- Opening Delimiter -

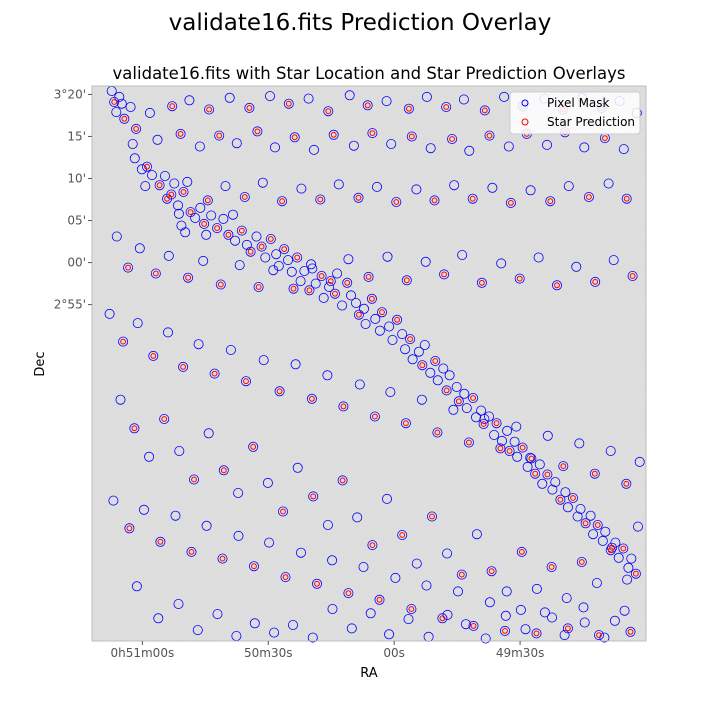  What do you see at coordinates (70, 94) in the screenshot?
I see `y-tick-label: 3°20'` at bounding box center [70, 94].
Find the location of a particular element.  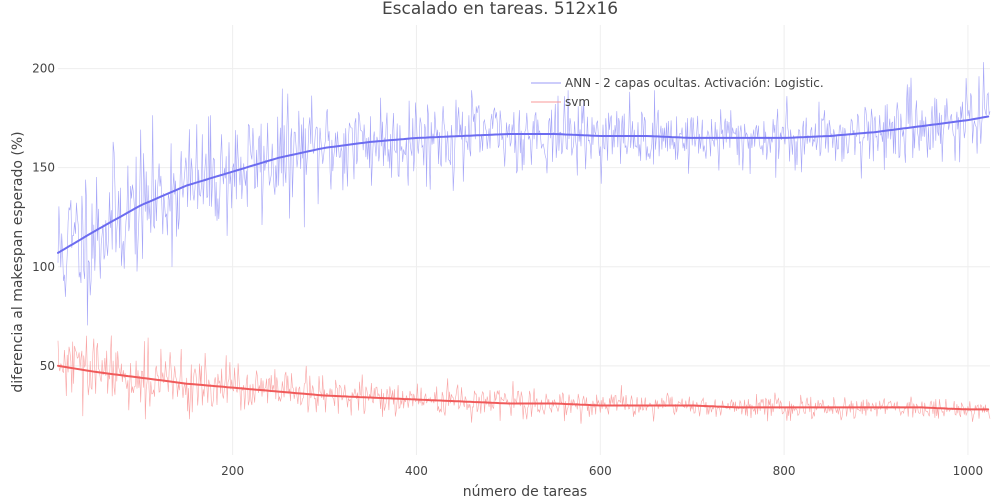

y-tick-label: 200 is located at coordinates (44, 69).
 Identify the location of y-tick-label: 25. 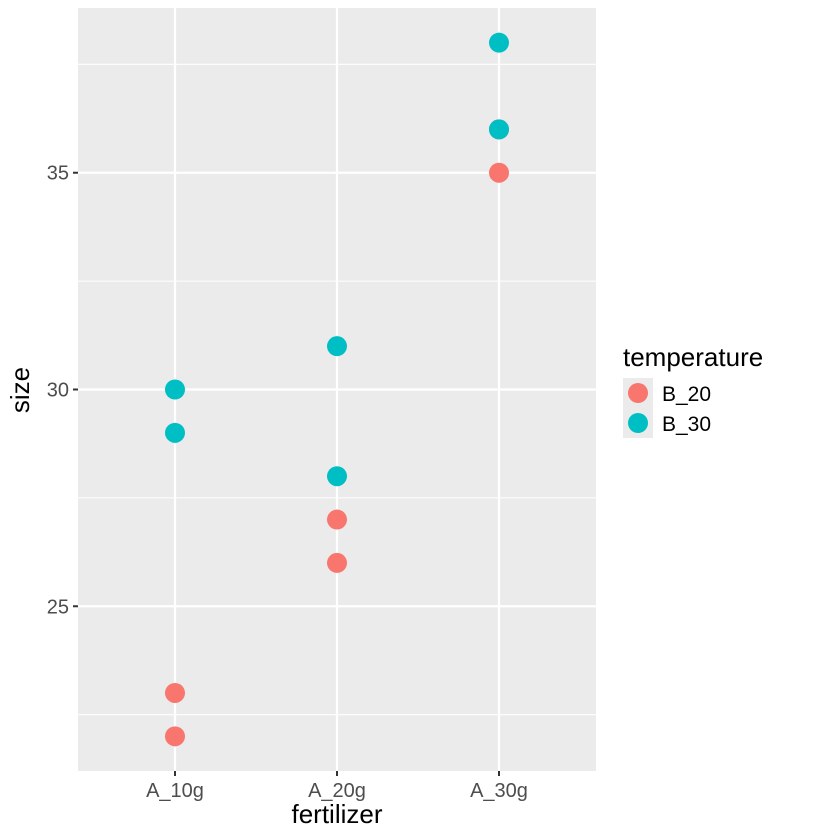
(58, 607).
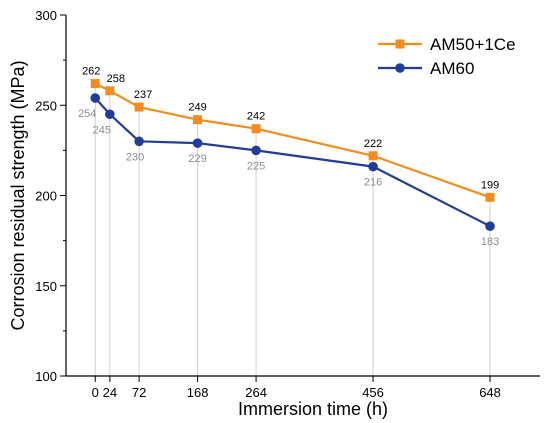  I want to click on data-label: 262, so click(91, 72).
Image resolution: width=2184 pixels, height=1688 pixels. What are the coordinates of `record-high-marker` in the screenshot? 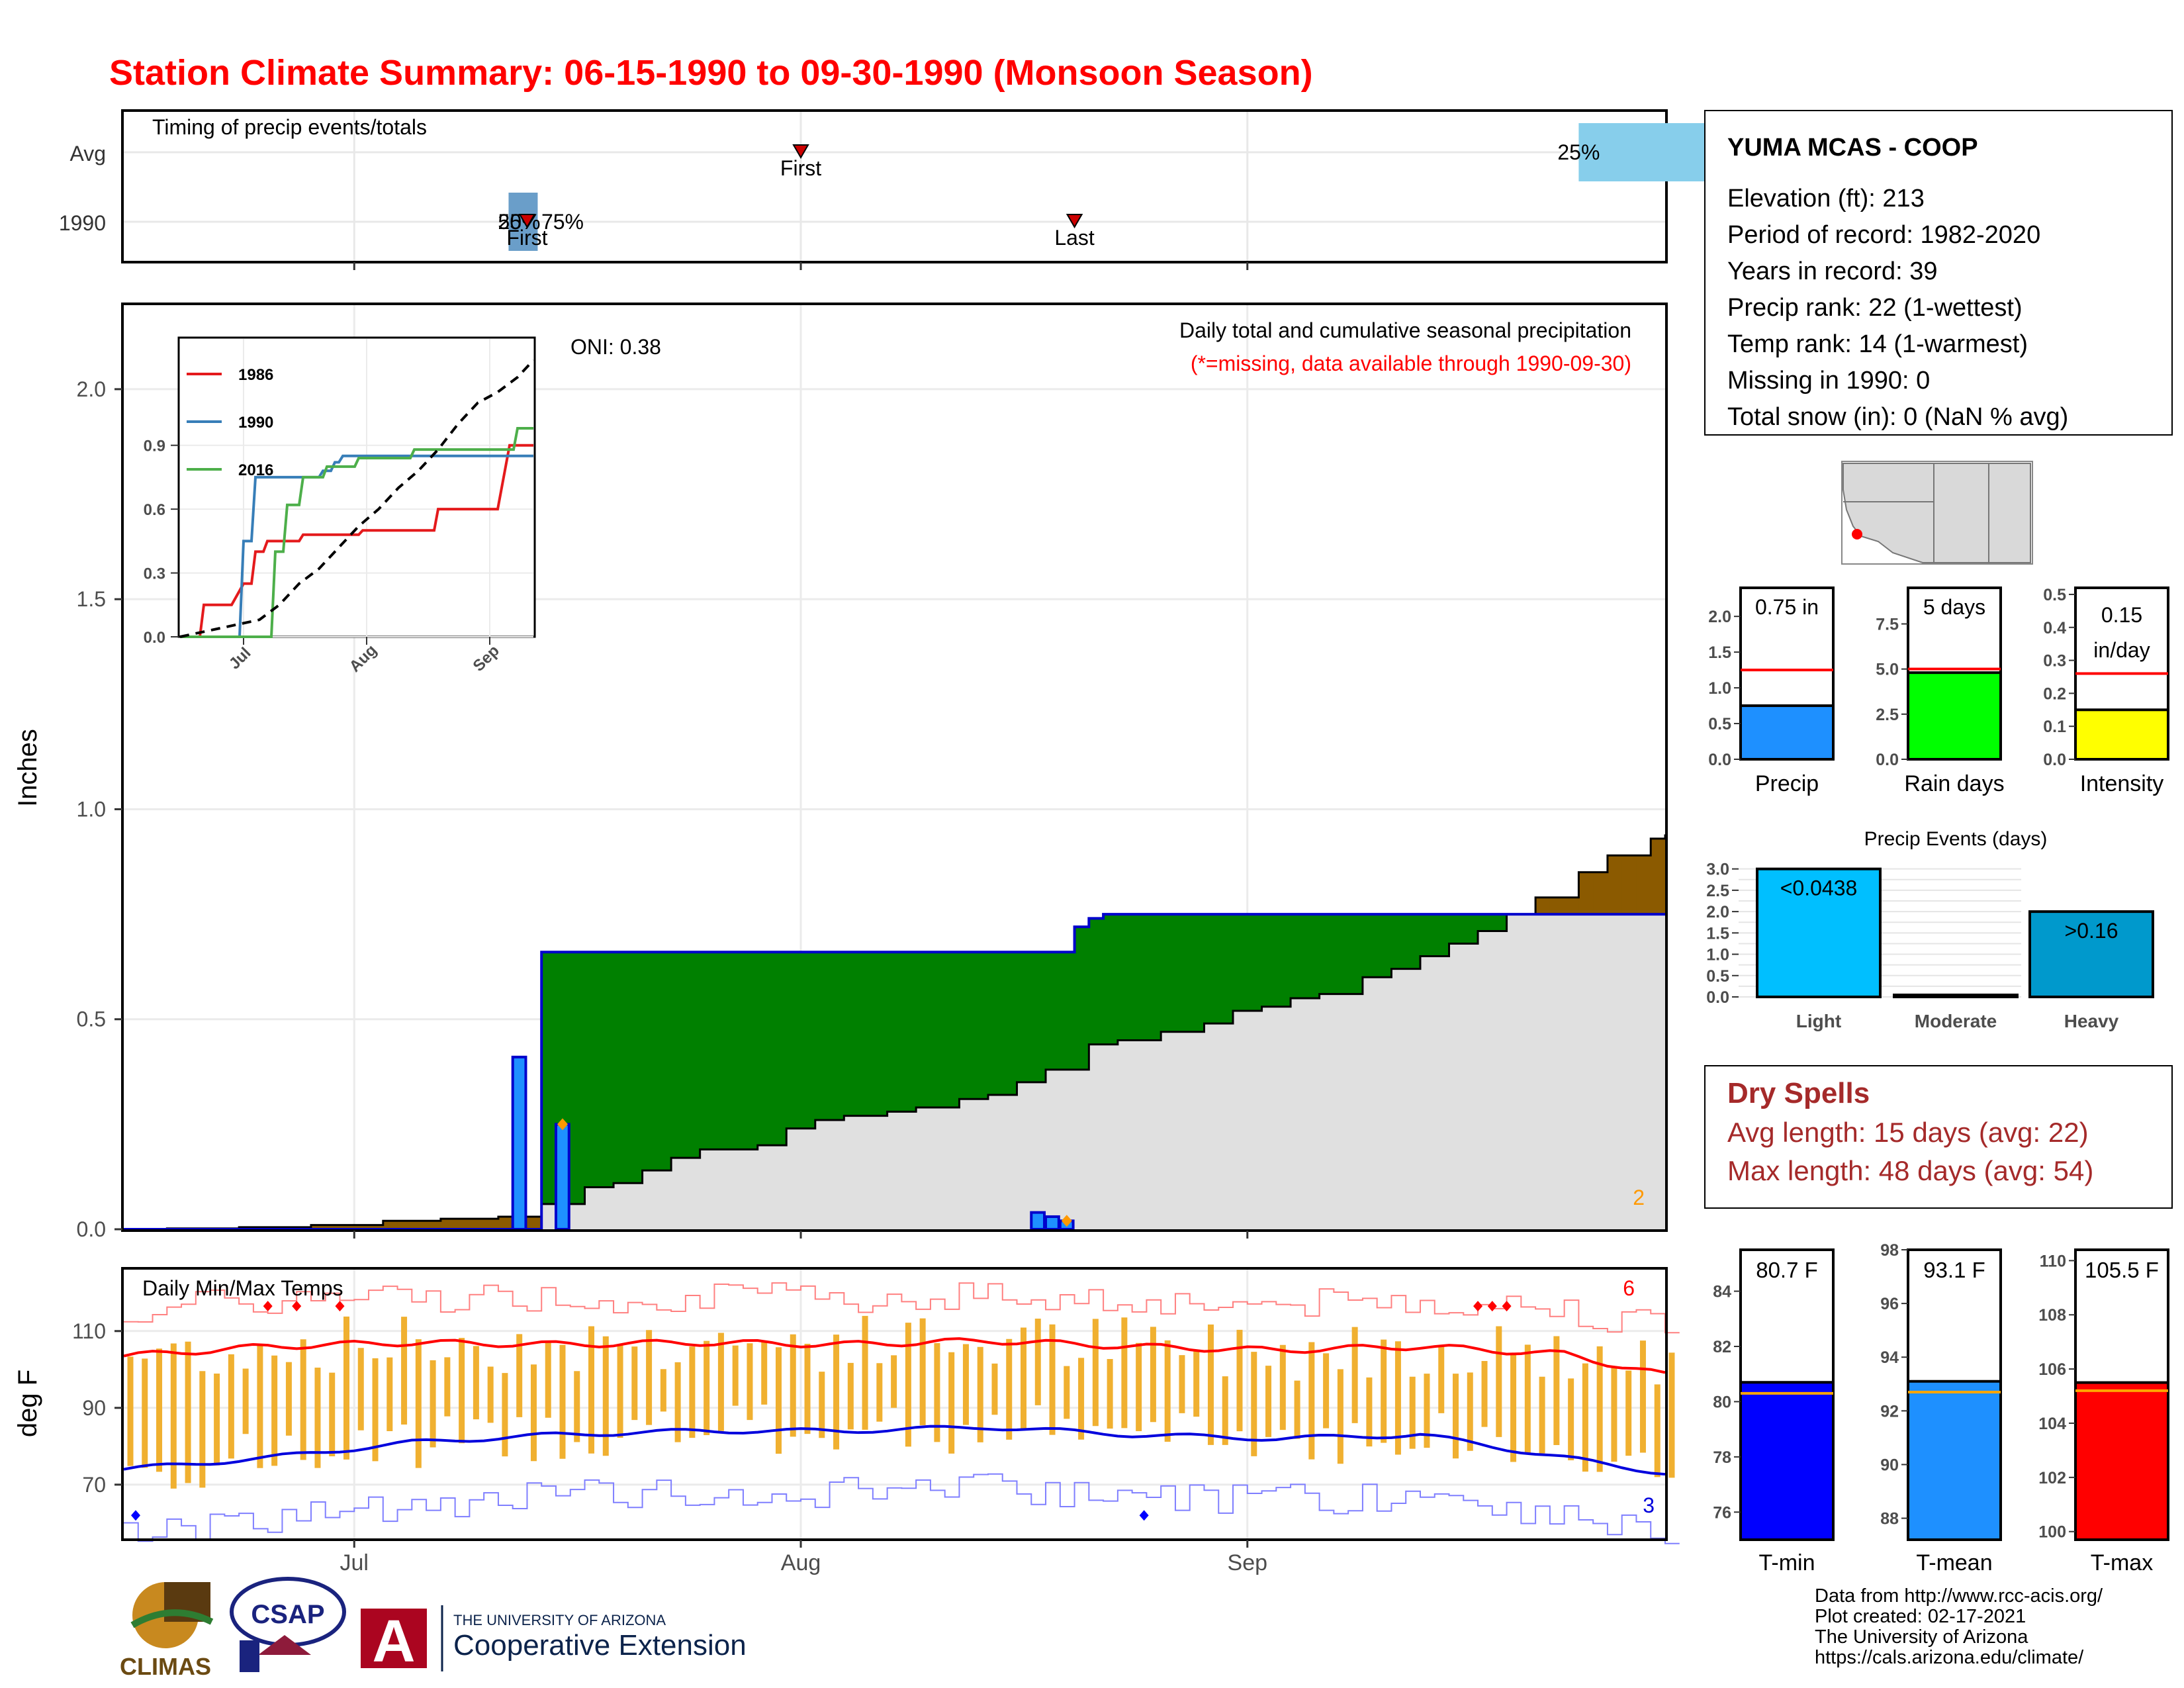 It's located at (1478, 1306).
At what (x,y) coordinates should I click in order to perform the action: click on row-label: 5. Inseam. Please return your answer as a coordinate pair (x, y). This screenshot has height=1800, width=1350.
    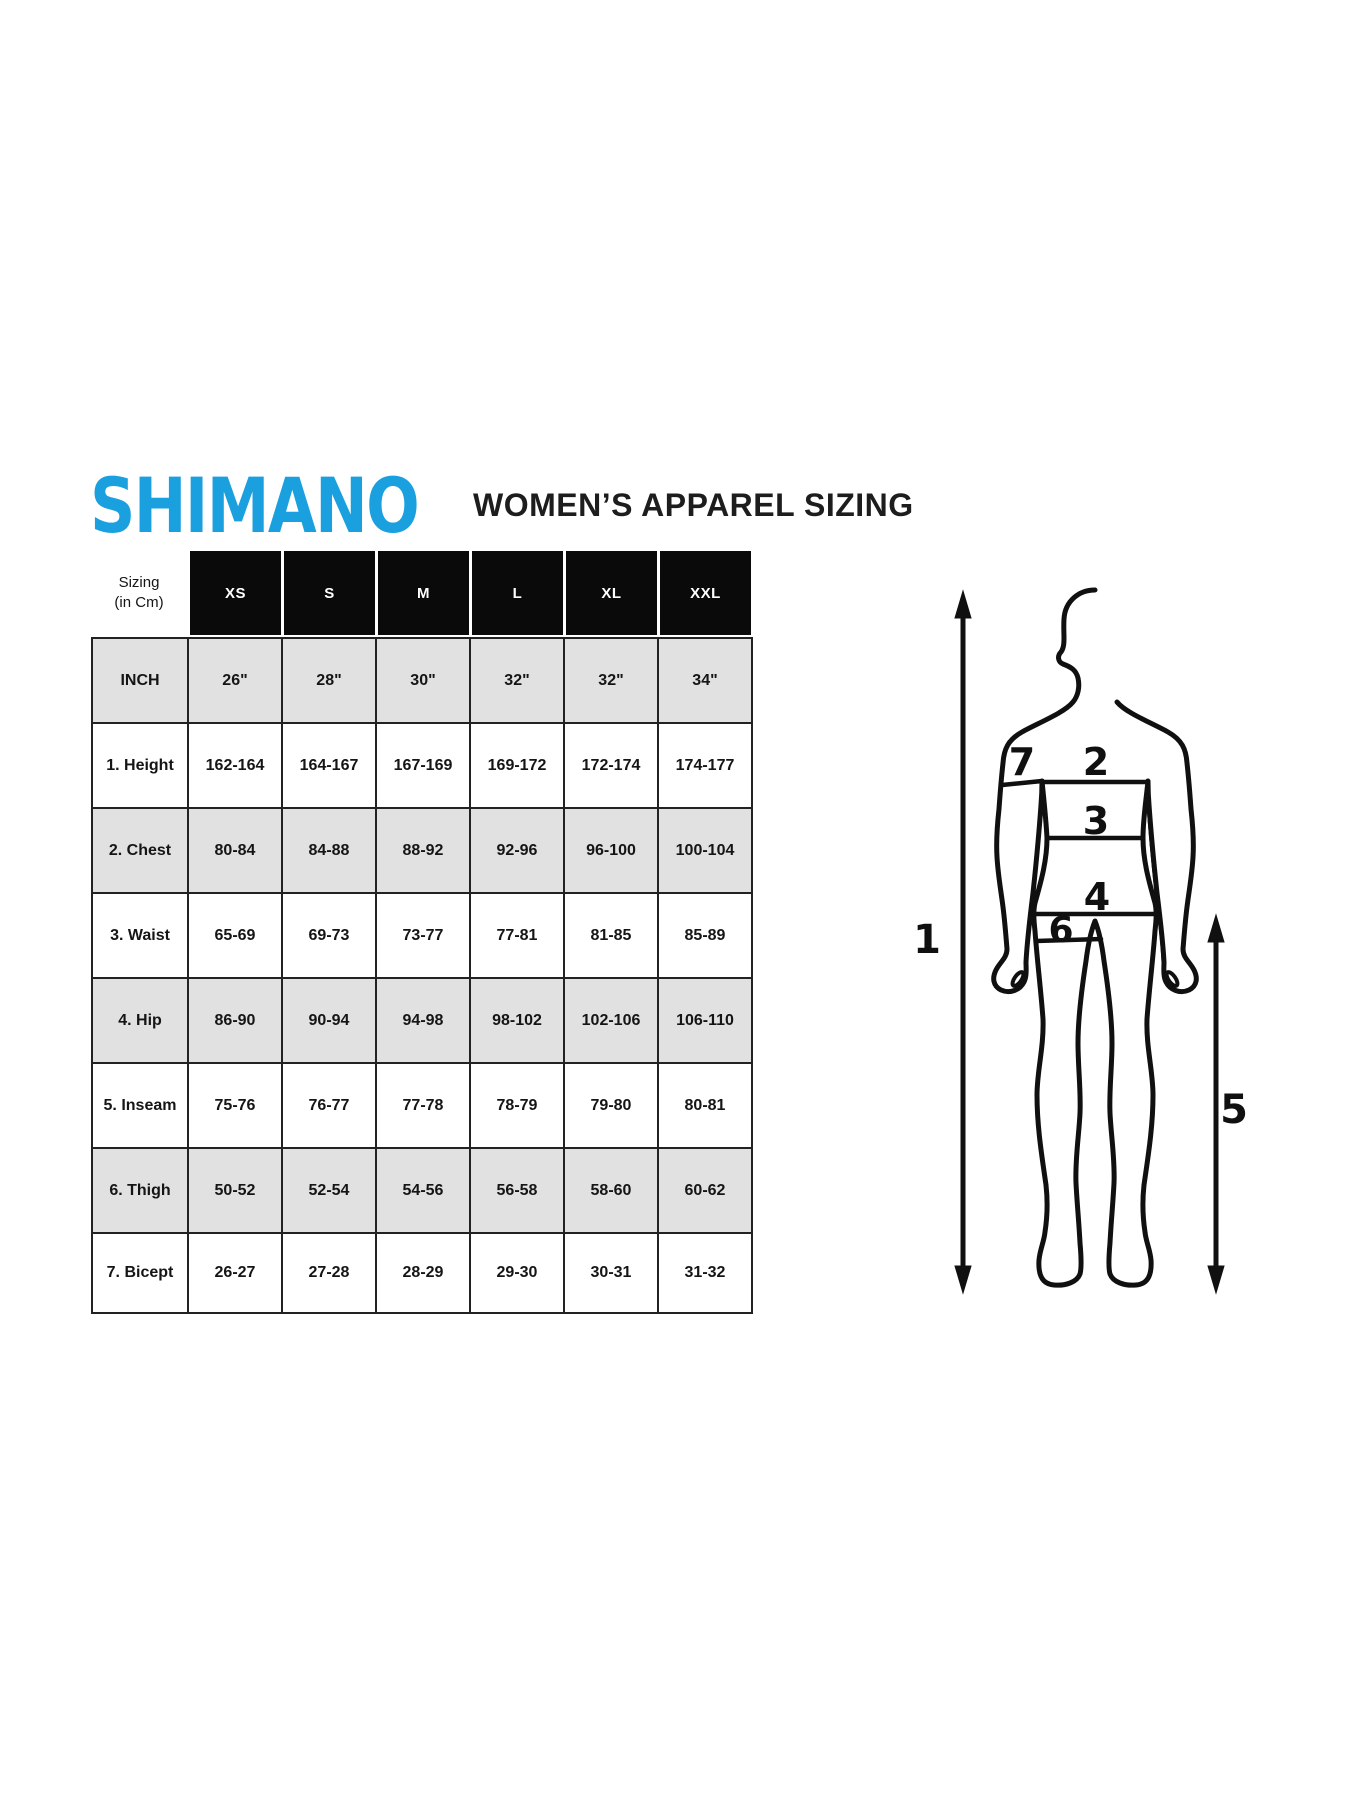
    Looking at the image, I should click on (141, 1106).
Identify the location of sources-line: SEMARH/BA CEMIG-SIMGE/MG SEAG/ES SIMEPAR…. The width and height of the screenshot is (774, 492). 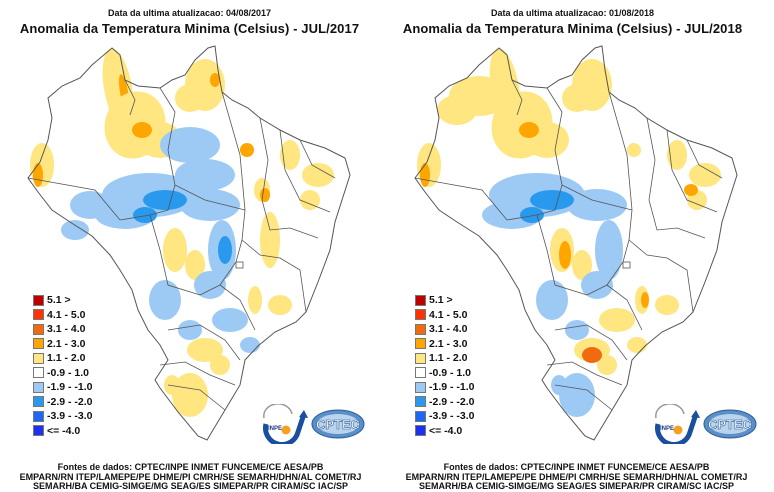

- Closing Delimiter -

Requirement:
Write out everything from the line containing "At what (x,y)" down to the end of the lines above, leaving out the pictures.

The answer:
At what (x,y) coordinates should I click in order to perform the action: click on row-label: 5. Inseam. Please return your answer as a coordinate pair (x, y). This screenshot has height=1800, width=1350.
    Looking at the image, I should click on (141, 1106).
Identify the location of sources-line: SEMARH/BA CEMIG-SIMGE/MG SEAG/ES SIMEPAR…. The width and height of the screenshot is (774, 492). 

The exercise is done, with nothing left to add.